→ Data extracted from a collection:
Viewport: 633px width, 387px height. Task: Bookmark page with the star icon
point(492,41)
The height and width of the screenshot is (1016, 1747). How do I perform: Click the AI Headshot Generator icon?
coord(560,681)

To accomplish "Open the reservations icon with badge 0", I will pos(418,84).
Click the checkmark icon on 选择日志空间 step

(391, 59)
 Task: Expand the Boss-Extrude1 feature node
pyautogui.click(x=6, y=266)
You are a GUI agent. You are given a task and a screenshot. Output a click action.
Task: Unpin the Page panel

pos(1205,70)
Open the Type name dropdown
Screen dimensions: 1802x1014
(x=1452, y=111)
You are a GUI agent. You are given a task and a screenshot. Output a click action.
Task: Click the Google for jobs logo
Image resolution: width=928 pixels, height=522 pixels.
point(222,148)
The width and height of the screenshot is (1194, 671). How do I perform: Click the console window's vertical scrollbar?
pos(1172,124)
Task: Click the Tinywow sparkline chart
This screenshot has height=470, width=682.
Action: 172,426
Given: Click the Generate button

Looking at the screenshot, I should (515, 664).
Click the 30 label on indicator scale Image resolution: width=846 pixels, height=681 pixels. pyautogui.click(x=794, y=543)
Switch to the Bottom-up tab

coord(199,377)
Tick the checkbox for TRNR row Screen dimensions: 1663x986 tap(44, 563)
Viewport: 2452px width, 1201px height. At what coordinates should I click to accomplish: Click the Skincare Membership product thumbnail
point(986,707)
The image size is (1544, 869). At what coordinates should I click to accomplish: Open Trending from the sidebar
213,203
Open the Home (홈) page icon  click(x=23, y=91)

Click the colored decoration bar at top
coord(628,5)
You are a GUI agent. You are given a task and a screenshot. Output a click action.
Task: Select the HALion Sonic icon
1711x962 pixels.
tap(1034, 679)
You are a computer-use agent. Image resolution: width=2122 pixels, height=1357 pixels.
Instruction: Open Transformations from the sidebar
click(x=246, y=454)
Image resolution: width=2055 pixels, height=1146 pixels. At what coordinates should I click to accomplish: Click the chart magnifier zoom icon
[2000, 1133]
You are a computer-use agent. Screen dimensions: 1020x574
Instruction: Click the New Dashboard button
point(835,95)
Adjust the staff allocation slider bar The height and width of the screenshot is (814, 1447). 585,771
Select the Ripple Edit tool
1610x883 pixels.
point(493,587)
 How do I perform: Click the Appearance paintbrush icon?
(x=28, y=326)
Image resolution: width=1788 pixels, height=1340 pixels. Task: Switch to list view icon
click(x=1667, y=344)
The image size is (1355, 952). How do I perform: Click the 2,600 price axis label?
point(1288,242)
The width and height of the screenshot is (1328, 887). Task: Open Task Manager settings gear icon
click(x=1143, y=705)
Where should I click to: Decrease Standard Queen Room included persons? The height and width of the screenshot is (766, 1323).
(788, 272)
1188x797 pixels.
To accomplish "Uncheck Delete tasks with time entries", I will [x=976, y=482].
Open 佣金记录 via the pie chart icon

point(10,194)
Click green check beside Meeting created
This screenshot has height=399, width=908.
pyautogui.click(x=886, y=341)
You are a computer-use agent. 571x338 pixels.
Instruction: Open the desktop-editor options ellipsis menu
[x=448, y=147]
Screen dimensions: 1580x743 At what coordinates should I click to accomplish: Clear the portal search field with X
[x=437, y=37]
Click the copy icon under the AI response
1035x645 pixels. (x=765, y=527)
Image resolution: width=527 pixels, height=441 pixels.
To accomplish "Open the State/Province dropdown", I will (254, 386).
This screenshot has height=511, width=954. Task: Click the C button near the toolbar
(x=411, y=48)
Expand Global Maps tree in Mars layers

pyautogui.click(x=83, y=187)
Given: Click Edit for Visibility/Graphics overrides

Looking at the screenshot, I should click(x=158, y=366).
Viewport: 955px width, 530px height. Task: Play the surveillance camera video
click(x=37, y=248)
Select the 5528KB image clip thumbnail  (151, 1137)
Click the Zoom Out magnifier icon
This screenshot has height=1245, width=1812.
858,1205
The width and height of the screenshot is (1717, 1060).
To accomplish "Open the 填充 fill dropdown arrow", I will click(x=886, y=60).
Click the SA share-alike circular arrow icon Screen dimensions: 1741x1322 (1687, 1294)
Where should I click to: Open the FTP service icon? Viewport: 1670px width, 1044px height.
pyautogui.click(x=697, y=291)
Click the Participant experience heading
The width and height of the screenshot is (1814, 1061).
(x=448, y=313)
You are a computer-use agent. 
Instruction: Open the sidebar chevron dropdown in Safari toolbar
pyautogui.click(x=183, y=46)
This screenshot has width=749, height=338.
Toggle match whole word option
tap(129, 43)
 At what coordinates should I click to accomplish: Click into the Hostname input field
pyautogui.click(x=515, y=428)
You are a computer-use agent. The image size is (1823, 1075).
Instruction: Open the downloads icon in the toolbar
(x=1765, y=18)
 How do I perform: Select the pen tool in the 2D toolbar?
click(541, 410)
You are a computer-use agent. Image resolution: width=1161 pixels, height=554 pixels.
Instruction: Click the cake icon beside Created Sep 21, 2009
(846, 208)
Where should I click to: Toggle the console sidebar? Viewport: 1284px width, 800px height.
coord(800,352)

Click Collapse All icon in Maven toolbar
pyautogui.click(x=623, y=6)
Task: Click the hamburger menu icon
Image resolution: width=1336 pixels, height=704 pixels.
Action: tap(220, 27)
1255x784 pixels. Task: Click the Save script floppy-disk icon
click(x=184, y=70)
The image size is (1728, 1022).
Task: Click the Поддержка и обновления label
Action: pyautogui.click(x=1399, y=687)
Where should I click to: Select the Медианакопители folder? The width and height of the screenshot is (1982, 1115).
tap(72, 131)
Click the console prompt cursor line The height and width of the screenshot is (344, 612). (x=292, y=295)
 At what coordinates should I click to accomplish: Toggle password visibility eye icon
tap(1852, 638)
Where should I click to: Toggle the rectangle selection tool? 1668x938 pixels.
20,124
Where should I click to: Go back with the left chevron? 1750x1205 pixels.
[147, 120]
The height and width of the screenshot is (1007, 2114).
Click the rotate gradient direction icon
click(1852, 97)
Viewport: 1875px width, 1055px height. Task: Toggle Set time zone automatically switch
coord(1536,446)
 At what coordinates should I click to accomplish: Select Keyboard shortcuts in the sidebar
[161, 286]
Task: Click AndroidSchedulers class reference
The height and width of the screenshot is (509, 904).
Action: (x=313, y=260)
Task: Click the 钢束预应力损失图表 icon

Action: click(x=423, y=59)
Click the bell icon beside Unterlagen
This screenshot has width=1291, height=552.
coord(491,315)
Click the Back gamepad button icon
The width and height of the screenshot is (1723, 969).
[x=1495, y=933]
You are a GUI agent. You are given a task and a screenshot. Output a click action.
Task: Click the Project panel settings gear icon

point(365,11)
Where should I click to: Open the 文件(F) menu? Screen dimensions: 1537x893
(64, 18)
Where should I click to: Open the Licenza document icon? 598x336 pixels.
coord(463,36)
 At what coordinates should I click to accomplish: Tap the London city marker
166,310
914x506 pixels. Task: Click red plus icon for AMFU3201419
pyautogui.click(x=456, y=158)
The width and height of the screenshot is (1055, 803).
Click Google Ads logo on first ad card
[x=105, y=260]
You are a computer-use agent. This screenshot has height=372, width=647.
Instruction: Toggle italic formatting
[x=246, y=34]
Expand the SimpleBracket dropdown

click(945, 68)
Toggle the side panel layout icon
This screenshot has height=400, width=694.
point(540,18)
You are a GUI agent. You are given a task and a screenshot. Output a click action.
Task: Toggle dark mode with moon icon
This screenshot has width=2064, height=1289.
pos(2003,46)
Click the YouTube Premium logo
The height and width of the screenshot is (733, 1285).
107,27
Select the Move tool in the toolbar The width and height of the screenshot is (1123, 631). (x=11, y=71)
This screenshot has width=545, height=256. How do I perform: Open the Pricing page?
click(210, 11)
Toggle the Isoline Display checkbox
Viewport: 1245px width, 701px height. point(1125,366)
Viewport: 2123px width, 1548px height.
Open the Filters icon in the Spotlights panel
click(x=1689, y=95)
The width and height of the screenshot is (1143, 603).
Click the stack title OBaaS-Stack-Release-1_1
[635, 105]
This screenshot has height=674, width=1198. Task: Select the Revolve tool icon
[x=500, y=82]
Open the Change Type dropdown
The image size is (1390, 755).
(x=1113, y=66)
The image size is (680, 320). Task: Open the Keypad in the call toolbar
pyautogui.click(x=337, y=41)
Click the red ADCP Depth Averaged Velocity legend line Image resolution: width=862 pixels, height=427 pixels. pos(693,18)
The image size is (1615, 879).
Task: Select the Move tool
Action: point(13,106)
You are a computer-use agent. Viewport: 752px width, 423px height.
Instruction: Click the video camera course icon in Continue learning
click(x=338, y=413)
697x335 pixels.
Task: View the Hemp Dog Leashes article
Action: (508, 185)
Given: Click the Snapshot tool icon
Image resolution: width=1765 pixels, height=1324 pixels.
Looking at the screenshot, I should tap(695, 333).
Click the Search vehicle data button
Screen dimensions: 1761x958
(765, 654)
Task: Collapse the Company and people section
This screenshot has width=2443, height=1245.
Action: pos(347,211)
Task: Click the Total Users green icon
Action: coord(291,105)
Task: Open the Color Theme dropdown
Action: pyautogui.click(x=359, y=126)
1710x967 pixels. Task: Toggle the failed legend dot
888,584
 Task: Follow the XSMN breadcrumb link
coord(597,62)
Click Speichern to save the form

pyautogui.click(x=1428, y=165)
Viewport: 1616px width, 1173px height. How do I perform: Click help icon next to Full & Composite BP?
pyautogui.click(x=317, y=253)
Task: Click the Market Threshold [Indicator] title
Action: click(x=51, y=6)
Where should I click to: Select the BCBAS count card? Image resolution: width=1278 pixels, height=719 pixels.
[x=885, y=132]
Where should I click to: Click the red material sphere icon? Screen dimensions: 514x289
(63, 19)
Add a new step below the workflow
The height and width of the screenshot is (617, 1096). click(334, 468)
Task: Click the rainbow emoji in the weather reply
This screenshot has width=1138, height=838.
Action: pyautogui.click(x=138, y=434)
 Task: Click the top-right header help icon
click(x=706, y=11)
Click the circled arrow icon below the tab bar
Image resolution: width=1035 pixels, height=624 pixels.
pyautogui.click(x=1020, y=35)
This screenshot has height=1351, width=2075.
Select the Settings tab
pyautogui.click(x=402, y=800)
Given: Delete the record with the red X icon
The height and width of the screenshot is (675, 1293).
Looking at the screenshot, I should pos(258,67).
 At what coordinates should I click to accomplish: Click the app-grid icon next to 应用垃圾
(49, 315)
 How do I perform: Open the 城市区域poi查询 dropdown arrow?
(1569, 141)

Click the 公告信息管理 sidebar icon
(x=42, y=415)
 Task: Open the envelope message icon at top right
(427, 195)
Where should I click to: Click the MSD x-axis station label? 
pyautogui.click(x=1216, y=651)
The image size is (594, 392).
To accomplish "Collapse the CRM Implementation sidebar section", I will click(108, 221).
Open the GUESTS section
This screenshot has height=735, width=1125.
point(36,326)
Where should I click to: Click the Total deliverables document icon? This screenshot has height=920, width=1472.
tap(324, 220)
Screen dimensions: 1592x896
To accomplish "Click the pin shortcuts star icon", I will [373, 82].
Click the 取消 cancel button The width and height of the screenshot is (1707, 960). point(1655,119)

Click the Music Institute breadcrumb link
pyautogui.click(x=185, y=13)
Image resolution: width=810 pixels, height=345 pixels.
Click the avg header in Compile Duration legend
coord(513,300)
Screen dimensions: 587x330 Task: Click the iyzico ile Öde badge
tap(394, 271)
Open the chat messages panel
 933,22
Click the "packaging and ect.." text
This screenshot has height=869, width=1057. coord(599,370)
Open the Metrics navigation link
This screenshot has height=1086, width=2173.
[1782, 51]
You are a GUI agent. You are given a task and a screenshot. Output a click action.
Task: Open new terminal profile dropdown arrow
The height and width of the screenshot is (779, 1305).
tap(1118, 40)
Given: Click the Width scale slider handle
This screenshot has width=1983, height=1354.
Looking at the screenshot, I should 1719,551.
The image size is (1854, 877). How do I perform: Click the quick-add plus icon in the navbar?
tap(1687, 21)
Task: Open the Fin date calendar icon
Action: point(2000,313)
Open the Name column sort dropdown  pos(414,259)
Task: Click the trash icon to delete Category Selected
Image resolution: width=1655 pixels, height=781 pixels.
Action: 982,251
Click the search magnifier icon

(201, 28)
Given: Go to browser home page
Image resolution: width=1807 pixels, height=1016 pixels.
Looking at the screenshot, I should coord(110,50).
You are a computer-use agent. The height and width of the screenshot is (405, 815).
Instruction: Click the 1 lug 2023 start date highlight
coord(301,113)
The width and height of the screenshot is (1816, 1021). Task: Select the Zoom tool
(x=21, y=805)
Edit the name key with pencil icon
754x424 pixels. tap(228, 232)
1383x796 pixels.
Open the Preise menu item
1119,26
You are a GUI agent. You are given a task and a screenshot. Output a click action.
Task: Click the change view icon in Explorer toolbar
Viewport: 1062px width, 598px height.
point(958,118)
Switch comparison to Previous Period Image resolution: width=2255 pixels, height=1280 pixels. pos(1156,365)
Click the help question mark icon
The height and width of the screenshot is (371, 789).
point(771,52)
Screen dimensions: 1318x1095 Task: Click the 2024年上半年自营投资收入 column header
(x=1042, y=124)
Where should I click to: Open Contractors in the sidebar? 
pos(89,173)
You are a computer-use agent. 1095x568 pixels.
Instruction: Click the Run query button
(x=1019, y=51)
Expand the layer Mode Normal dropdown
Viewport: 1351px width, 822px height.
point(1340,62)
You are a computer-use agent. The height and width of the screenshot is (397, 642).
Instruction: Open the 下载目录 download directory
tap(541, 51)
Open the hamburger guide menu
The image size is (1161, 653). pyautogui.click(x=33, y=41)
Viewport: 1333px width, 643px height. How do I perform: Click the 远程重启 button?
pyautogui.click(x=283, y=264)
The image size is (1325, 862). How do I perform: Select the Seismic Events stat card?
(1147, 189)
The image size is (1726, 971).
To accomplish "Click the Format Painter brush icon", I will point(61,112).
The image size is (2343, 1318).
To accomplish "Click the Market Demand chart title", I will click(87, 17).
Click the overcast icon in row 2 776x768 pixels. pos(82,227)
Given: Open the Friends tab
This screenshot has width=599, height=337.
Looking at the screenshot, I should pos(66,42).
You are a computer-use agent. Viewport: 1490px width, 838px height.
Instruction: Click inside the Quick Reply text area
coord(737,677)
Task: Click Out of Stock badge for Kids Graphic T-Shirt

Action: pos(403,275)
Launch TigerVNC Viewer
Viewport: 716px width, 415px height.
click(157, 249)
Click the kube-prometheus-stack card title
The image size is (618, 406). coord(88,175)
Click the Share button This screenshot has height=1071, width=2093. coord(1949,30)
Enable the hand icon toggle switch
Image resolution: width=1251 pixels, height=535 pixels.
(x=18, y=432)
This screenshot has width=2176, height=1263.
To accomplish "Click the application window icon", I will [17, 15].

→ Work required:
How many lines in the entries above hold the word "scale"? Reply with the number by itself.

→ Response:
2